Saturday, February 28, 2009

Berkat Malaikat Pelindung (2)

Sesungguhnya Aku mengutus seorang malaikat berjalan di depanmu, untuk melindungi engkau di jalan (Kel 23:20)

Kisah perlindugan di jalan dalam buku "Kesaksian Bertemu dengan Malaikat" langsung membuat saya teringat akan pengalaman saya ketika kuliah dahulu.

Tempat saya kuliah di Grogol, sementara rumah orang-tuaku di Kebayoran Baru. Ketika jembatan layang Grogol dikerjakan suasana sangat sumpek, jalanan kotor dan macet hampir sepanjang hari. Kalau awalnya saya lebih sering naik bis ke sekolah, justru ketika itu saya seringkali harus naik mobil karena membawa mesin gambar.

Suatu malam, hujan amat deras mengguyur kota. Temanku yang biasanya ikut bersama aku tidak ikut pulang, entah dia bersama pacarnya atau sudah pulang terlebih dahulu. Jalanan gelap, dan licin, dan aku dalam keadaan lelah harus menyetir sendirian di antara mobil, bis, dan truk. Mobil-mobil sudah memasang lampu dim sejak tadi. Tiba-tiba...braak..."ya amnpun mobilku kesenggol," batinku. Ternyata bukan sekedar tersenggol tapi tersenggol tepi bak truk yang mencoba menyalip. Yang tersenggol bagian depan, di bingkai kaca. Hanya cacat sedikit sebetulnya, tapi secara otomatis seluruh kaca depan retak rambut.

Hujan lebat di tengah jalan macet di Grogol dan ingin berhenti? Tidak masuk akal sehat, aku lebih takut pada orang jahat yang akan segera memanfaatkan kesendirianku.

Lampu dari mobil-mobil di hadapanku menyilaukan mata, terbias dalam serpihan kaca yang hancur total tapi, untungnya, tetap bertahan di tempatnya (beruntung "tempered"nya bagus). Hanya buat mataku yang tidak kuat silau sinar-sinar itu sangat menyakitkan mata. Memecahkan sebagian kaca tidak mungkin juga, karena hujan lebat masih deras mengguyurdan tentu saja saya tidak ingin keruntuhan serpihan kaca.

Menepi dan mencari telpon untuk menghubungi orang rumah juga tidak mungkin. Saat itu ayahku sedang bertugas keluar kota dan ibu menemaninya. Jadi saya tahu persis bahwa di rumah tidak akan ada orang yang bisa kumintai bantuan.

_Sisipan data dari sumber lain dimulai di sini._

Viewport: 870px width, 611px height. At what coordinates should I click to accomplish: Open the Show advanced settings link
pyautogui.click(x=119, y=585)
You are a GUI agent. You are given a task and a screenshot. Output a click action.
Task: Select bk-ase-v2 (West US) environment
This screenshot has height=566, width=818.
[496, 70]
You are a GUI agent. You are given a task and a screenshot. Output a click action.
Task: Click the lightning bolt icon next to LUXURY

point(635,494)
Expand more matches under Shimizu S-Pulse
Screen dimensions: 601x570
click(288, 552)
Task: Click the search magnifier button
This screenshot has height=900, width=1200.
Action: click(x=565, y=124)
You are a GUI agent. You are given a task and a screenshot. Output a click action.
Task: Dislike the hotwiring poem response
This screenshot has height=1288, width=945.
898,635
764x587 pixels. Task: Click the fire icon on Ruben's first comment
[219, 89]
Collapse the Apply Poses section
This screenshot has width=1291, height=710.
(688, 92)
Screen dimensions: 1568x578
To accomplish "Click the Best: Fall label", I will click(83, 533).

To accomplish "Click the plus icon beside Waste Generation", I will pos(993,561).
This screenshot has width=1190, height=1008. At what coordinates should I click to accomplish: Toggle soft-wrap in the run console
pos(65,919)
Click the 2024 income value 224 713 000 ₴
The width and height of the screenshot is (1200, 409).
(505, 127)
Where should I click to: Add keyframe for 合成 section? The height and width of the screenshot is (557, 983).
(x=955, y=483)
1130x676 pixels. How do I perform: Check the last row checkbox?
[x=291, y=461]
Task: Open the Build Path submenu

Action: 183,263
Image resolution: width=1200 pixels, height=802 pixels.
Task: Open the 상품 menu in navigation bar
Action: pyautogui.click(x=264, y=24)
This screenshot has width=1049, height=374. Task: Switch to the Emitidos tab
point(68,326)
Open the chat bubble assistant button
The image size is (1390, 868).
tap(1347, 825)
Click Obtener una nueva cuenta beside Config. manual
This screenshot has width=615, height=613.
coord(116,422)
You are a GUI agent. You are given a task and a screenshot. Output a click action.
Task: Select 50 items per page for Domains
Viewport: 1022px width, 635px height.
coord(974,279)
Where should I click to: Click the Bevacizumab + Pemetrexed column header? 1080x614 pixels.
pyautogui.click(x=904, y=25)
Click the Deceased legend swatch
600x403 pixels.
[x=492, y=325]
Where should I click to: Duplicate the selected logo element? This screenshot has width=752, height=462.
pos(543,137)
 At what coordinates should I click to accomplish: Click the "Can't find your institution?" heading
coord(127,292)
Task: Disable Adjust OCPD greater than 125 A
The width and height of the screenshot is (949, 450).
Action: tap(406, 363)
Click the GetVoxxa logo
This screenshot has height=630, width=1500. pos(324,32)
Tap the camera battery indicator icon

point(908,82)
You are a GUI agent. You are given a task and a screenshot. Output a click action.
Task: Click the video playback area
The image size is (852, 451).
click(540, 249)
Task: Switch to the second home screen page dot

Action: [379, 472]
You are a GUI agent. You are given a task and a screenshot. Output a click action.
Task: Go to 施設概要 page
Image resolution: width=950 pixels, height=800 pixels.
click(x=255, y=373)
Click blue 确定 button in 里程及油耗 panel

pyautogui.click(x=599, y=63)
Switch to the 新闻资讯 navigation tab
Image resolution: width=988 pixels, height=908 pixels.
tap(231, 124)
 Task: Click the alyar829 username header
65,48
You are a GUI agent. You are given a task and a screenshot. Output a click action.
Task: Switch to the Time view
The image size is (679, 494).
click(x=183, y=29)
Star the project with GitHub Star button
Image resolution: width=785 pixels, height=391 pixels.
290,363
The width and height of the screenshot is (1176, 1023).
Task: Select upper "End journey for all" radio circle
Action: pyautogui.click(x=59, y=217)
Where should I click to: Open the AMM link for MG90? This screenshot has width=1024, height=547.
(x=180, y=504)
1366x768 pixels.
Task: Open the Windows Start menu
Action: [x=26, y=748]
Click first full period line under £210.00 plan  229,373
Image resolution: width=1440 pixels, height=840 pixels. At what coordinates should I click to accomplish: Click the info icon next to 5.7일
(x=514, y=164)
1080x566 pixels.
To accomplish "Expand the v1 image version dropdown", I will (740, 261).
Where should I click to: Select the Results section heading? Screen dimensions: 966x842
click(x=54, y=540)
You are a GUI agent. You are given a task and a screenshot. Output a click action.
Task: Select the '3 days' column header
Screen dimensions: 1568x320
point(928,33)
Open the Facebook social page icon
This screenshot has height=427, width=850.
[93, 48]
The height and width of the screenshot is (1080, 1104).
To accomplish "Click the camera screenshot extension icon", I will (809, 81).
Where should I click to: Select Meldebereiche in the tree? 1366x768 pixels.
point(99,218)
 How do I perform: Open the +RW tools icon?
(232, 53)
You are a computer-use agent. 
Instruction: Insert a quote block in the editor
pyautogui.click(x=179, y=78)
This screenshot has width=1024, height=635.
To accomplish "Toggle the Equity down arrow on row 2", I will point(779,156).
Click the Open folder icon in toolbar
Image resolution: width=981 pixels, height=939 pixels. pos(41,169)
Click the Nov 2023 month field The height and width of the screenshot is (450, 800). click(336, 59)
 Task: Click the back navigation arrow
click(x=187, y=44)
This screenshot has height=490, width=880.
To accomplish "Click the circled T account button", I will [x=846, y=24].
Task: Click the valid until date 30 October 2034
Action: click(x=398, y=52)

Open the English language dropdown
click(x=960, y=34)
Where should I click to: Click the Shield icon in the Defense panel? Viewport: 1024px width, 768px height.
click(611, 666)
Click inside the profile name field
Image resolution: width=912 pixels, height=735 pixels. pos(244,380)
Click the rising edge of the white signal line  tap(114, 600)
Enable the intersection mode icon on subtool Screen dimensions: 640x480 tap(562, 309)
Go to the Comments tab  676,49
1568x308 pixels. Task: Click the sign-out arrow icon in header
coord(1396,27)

Jadilah dengan berdoa aku menyetir perlahan-lahan. Berdasarkan feeling jalanan, dan lampu rem dari mobil di depanku. Lepas dari kemacetan merupakan satu masalah lain lagi, karena jarak antara mobilku ke mobil di depanku tidak bisa lagi kuperkirakan, apalagi aku harus juga turun jembatan Semanggi dan masuk jalur lambat. Jalananku masih berkelok-kelok, tapi...akhirnya toh aku selamat tiba di rumah.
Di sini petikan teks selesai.